日本の節句

皆さん、七夕はいかがお過ごしになりましたか。七夕の由来は、織姫と彦星の星物語から始まります。新暦の77日は梅雨のさなかで星空もよく見えないかもしれませんが、旧暦の七夕は現在の8月なので夜空もきれい。月遅れで東の空を見あげてみてはいかがでしょう。

さて、日本では、人日(じんじつ)、上巳(じょうし)、端午(たんご)、七夕(たなばた)、重陽(ちょうよう)を五節句と呼び、無病息災、豊作、子孫繁栄などを願っています。
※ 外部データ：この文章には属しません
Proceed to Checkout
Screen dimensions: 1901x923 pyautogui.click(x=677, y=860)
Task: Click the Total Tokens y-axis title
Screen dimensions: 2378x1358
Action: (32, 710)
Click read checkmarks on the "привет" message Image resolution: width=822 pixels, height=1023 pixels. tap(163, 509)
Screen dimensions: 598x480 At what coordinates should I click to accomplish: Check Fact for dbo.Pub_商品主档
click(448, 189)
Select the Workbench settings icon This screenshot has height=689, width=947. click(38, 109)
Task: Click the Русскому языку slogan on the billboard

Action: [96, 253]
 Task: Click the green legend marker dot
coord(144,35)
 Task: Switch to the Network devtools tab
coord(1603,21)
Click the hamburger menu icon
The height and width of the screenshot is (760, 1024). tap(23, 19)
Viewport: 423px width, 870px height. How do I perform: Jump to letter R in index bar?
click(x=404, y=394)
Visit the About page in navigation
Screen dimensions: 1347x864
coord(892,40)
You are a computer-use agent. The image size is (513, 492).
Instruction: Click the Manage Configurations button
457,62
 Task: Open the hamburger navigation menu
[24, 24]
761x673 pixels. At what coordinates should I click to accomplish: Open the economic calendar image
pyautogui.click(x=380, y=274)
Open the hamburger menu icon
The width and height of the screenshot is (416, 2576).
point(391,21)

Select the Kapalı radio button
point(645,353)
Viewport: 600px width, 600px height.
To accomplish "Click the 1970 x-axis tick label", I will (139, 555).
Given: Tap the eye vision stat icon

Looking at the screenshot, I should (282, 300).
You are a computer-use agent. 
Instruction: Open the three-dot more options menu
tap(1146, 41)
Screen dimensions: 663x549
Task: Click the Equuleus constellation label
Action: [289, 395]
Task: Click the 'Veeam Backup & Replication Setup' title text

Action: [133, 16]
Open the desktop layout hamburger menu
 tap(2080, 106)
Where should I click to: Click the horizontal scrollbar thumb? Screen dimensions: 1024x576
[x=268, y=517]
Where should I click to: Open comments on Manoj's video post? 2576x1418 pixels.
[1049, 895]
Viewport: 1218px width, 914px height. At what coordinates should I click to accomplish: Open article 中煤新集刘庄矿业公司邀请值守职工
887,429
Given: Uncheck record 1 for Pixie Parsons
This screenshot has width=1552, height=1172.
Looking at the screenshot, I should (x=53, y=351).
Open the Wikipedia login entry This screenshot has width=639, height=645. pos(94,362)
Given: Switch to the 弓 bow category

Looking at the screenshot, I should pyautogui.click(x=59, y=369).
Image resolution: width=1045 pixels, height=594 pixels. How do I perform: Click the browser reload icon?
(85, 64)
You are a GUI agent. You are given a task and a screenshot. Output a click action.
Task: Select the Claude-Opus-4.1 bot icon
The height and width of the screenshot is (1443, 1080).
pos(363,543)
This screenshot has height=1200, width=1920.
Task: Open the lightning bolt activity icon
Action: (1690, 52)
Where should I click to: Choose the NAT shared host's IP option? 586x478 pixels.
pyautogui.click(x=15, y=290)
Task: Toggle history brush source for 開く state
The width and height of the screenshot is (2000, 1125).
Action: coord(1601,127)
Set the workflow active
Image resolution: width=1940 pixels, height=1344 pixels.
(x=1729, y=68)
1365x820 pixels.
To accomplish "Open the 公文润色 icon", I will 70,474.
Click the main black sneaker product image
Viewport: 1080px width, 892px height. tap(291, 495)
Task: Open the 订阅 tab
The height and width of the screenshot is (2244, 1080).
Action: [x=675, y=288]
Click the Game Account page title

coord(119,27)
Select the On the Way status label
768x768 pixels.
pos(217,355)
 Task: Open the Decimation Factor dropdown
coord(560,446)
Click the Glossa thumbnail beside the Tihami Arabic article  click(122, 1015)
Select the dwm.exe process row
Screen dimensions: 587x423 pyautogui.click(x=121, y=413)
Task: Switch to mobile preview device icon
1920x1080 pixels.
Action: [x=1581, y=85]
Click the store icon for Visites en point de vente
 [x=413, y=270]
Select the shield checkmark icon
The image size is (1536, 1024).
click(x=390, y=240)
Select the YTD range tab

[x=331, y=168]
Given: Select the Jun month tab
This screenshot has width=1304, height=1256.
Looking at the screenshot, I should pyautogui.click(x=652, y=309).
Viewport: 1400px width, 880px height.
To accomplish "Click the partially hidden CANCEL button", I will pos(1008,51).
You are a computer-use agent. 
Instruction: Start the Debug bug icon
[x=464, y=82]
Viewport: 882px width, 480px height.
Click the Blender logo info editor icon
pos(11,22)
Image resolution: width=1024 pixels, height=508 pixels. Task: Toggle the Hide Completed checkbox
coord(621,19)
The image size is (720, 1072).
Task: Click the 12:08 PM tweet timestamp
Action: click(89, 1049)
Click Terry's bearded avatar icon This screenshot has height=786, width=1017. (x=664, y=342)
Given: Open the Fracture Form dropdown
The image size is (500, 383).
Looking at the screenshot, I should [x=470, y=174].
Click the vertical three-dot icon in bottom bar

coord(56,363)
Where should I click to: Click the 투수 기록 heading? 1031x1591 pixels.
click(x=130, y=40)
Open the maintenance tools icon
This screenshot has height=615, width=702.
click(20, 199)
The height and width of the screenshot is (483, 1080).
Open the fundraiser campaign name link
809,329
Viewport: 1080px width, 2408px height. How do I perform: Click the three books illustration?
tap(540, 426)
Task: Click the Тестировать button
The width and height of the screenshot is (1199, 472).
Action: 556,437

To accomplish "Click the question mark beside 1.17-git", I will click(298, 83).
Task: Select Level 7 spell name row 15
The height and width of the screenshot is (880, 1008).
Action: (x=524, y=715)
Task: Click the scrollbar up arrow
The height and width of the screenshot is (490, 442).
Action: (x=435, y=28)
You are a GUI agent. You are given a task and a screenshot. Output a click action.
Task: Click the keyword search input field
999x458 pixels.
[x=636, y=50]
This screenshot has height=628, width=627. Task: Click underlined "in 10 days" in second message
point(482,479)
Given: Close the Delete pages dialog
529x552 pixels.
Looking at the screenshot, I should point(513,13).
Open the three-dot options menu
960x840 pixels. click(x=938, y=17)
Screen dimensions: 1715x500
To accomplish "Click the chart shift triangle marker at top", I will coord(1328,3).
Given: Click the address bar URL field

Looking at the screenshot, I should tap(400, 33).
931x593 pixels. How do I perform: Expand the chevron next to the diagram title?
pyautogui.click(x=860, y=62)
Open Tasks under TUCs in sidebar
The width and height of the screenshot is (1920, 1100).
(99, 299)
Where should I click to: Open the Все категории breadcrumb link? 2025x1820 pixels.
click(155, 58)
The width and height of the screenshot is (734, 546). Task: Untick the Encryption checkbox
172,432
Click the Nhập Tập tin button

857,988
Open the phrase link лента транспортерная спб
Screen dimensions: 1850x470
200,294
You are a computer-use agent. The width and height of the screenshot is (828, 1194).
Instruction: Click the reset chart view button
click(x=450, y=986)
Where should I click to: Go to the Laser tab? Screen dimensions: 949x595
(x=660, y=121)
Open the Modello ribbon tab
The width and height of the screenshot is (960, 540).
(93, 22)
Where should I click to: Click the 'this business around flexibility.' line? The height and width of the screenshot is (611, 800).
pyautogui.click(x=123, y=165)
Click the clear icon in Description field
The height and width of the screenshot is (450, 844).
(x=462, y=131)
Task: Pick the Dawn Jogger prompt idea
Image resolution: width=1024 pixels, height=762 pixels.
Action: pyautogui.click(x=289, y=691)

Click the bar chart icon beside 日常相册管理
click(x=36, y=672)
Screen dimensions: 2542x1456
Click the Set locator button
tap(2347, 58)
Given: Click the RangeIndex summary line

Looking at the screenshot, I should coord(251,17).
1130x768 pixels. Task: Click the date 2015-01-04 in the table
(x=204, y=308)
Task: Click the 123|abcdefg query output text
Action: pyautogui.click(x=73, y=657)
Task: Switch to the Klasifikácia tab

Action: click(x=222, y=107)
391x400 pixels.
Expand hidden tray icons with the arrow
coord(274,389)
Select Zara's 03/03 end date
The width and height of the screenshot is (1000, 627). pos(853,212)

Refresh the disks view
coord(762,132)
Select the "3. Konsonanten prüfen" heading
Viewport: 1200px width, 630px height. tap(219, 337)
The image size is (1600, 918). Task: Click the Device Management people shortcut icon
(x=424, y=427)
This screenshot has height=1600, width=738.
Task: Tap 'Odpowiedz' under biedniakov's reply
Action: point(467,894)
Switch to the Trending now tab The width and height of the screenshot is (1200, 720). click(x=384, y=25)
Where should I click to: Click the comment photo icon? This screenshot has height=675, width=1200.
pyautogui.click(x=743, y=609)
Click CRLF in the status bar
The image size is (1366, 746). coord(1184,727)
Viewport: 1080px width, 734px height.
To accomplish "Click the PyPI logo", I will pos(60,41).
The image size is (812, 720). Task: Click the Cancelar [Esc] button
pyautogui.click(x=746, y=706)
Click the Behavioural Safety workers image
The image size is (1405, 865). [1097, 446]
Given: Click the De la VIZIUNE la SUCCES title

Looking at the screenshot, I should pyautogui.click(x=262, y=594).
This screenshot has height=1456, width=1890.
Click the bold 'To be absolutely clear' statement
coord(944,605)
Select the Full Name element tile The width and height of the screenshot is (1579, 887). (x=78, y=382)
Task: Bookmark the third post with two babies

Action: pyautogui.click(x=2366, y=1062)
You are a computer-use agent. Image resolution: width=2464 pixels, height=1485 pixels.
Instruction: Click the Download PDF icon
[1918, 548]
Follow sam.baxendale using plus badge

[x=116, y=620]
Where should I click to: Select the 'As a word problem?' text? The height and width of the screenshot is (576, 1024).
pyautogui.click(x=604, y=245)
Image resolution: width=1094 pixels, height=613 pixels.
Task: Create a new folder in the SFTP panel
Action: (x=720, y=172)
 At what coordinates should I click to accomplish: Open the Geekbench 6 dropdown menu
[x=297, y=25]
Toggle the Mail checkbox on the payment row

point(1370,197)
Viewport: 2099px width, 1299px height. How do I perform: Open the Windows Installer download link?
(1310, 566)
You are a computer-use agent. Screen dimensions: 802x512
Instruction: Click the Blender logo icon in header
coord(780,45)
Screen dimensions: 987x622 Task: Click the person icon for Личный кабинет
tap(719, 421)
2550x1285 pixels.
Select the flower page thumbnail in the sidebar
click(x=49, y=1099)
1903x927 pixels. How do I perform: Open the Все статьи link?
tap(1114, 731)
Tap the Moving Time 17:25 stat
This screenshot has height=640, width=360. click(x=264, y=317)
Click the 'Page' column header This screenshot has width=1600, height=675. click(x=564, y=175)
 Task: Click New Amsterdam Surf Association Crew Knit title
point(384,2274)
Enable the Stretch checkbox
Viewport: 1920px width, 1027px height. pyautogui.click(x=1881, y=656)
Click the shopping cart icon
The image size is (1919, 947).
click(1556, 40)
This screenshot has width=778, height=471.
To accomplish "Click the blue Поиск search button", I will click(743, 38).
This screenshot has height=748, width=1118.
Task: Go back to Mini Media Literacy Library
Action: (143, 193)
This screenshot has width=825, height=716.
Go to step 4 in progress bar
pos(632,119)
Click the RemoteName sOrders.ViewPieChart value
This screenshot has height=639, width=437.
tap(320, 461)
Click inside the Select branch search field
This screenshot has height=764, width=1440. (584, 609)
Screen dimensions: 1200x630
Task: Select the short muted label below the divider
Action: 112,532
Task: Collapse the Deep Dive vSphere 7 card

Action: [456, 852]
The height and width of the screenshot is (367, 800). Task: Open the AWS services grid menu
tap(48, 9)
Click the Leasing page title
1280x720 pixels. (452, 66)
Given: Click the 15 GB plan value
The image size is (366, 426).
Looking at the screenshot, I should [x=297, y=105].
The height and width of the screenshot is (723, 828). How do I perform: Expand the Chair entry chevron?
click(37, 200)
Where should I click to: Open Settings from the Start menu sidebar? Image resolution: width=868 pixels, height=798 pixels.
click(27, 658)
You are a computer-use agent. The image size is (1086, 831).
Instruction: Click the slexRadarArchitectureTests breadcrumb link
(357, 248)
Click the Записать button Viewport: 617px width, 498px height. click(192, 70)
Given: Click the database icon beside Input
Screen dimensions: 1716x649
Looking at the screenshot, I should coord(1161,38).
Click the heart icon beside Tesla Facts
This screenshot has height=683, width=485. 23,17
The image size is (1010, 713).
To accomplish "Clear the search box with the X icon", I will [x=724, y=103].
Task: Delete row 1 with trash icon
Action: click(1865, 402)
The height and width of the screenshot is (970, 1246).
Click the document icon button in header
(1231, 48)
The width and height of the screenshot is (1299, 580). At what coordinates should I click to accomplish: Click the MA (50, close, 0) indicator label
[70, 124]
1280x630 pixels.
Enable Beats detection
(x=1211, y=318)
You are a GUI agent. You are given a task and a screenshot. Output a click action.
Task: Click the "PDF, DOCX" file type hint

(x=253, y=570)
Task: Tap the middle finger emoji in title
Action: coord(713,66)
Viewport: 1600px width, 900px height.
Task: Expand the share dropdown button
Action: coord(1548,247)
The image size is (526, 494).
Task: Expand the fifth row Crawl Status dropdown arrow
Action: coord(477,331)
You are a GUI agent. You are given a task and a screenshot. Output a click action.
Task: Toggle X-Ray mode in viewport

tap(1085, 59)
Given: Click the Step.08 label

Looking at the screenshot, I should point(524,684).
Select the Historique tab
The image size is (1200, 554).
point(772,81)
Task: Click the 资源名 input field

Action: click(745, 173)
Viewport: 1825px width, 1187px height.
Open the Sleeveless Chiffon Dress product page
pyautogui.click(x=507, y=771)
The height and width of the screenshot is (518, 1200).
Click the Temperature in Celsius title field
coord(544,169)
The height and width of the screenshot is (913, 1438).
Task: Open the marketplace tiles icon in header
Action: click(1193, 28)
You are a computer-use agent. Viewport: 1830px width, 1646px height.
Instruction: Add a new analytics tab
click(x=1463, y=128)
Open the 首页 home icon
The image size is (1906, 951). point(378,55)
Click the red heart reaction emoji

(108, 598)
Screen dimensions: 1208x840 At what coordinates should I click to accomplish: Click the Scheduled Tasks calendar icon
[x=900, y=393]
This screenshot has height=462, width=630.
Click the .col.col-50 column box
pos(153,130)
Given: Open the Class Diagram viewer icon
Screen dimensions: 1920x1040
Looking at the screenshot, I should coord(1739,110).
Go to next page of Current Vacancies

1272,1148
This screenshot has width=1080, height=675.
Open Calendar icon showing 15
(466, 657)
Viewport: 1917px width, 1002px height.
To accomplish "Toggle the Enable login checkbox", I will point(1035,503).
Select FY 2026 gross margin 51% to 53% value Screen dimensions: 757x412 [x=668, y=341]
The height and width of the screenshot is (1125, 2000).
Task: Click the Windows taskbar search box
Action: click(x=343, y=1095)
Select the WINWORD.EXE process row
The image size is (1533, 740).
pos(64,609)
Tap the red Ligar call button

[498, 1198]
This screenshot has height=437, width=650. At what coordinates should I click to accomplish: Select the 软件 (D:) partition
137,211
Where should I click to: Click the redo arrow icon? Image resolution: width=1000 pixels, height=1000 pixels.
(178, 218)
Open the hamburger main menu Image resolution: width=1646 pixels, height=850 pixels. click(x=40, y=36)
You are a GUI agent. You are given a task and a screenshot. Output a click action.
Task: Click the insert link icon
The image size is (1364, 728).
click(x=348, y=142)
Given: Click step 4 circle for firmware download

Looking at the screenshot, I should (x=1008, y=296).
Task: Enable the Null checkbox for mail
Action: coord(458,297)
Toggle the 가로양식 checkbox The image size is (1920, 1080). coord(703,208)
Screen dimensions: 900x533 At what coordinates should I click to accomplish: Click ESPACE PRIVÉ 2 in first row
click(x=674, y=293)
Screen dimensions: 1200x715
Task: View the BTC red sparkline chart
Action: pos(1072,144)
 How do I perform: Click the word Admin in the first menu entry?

今回は、少し馴染みの薄い、重陽(ちょうよう・99)の節句について、調べてみました。他の節句と同様、中国から伝わったとされていますが、奇数は、陽を表すもので縁起が良いとされており、3月3日は桃の節句、5月5日は端午の節句というように奇数の日に邪気払いを行うようになりました。九の数字は、陽が極まった数字とされ、九が重なった9月9日は重陽の節句となったようです。縁起がとても良いという反面、陽が強すぎて不吉な日であるという考えもあったため、当初はお祝いでなく、厄払いの意味合いが強く、古来より薬草として用いられてきた菊を使用し不老長寿、繁栄を願っていたようです。時代が過ぎると共に、陽が重なることは吉であるという考えが根強くなり、重陽の節句は祝い事へ変化したようです。

重陽の節句は、菊を鑑賞して菊酒などを楽しみながら無病息災、長寿を願うものです。菊花は天皇家の家紋でもあります。五節句の中で一番重要な節句なのかもしれませんね。昔からの伝統文化を、これからの未来に繋いでいくためにも、家族みんなで楽しんでみてはいかがでしょう。